七ツ寺共同スタジオが40周年だそうで、この年月というのは、私が名古屋に出て来て暮らし始めた年月とほぼ同じに該り、また、私自身もその小屋を常打ちにして公演をしたこともあり、そういう意味では感慨深く思って然るべきなのだろうが、最近は過ぎ去ってしまったものは、もうどうでもイイじゃないか、という、「過去の轍には拘らない」思念が強く、去来するのは近隣の「木の実」という居酒屋で安酒傾けつつ、こんな未来が来るとは夢にも思わなかった和やかな昔のことだけだ。いまは影も形もなくなったその居酒屋の辺りを通ると、黙礼だけはすることにしている。
「吉本隆明が亡くなった」とIさんから電話があった。Iさんは私の名古屋プガジャ時代の先輩で映画担当だった。私が働くようになって初めて出会ったインテリで酒呑みだった。よく七ツ寺共同スタジオそばの「木の実」で芝居や映画をアテに酒を呑んだ。時に想さんも合流して話が弾んだ。私たちは皆、一様に貧しかった。貧しかったからロクなアテも頼まず、ただただ酒を呑んだ。

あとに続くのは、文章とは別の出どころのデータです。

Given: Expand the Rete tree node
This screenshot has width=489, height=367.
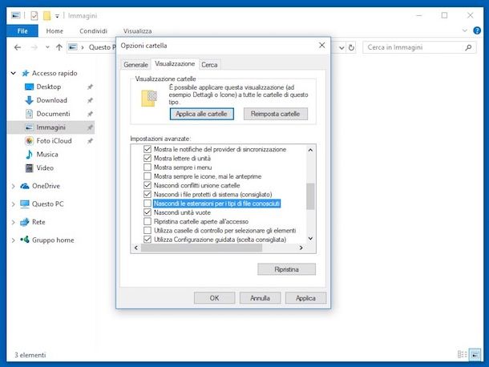Looking at the screenshot, I should (x=13, y=222).
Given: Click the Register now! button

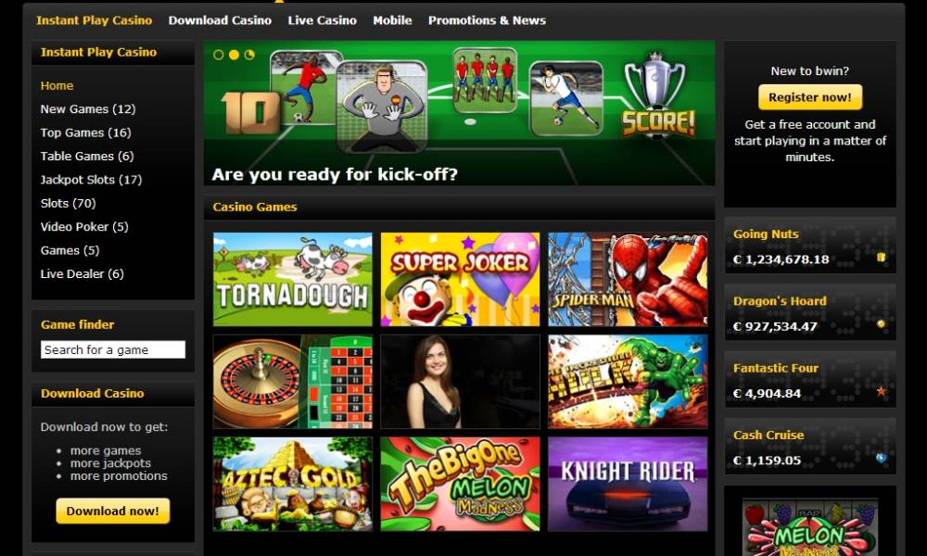Looking at the screenshot, I should point(810,97).
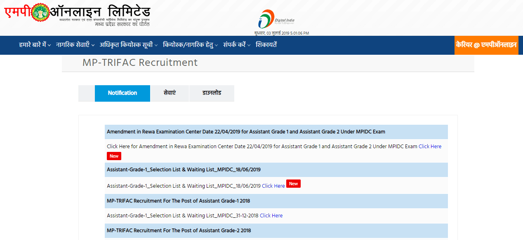Open Click Here link for 18/06/2019 selection list
This screenshot has height=240, width=523.
tap(273, 186)
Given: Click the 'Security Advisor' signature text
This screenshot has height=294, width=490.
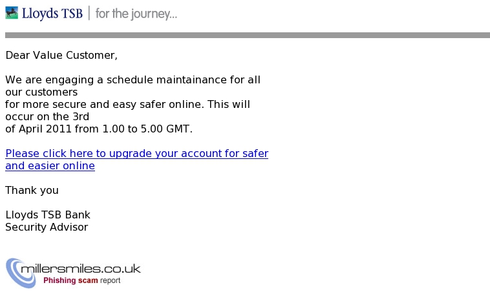Looking at the screenshot, I should tap(47, 227).
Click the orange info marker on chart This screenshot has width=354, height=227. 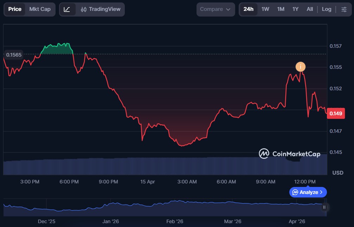[x=300, y=67]
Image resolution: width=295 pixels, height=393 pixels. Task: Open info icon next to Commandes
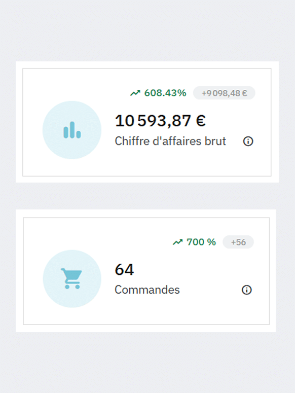pos(246,290)
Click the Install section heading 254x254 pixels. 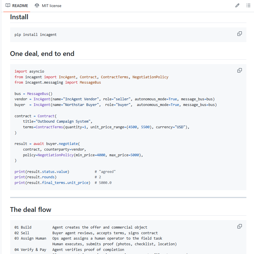19,17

芝居と映画と文学とマンガetc.若い私らにはそんなゼイタクなアテがあれば充分だった。
場所の記憶は人の記憶である。70年代のあの酒は今もって私の現在である。
大阪へ来て早30年になる。私は、七ツ寺共同スタジオ〈10周年〉の年に名古屋を離れたのだった。
ある日、フラッと入った映画館では、天井にスクリーンがあってさ、客は寝転がって見ていたよ……などということは、まず無い。映画館という場所は、決まりきった空間構造を有していて、それが映画への集中力を生み、観客の安心感も生んでいるのだろう。近年それは、シネコンの普及により、ますます増強されている。シネコンの無個性さは、「どこで見たか」をひたすら希薄化させる。

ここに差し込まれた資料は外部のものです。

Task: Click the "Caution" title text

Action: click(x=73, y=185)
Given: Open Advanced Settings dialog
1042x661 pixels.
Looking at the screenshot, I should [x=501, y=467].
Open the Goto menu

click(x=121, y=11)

そういう映画の世界の末端にいる者から見ると、七ツ寺共同スタジオという空間は、まったくもって正反対だ。まず、どこに客席があって、ステージがあるのか、入ってみるまで分からない。また客席を見つけて座れたからといって安心もできない。客席が舞台にいつ変貌するかも不明なのだ(昔、麿赤兒が客席をよじ登ってきたことがあったっけ)。この自由で柔軟な空間こそ、七ツ寺の素晴らしさだ。誰か、ここの天井に映画を映してみないか。

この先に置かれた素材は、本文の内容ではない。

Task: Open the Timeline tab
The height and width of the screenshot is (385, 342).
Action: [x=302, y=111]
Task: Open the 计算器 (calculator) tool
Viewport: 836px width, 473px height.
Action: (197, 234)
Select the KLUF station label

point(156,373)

ひと頃まで、私は、実りのある関わりを共有できた人と別れる時こんな挨拶をした。「こんど会う時はお互い成長した姿で会いましょう」と。これは相手が将来の楽しみな、頼もしい人に限ってのことである。その人のもっと成長した姿を見たいと切望するからである。最近はそういう挨拶はしない。一寸、キザだし、面映いからだが、何よりも馬齢を重ねる自分がこれからも成長する自信がないゆえである。でもこうは言える。「あなたの成長する姿を見たい」と。七ツ寺共同スタジオは満40歳を迎えた。これからも演劇表現の新しい地平を切り拓いていかねばならない。冒頭に掲げた挨拶を心中に密かに交わしながら。